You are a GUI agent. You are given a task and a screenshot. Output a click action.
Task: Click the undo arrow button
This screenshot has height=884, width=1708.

* * *

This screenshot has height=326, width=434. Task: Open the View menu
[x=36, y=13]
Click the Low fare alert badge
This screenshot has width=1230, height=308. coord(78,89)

## Description of the task
Using the entries above, return exactly the lines from the line with "Task: Click the undo arrow button" to the line with "This screenshot has height=884, width=1708.", counting both of those lines.

## Answer for this exercise
Task: Click the undo arrow button
This screenshot has height=884, width=1708.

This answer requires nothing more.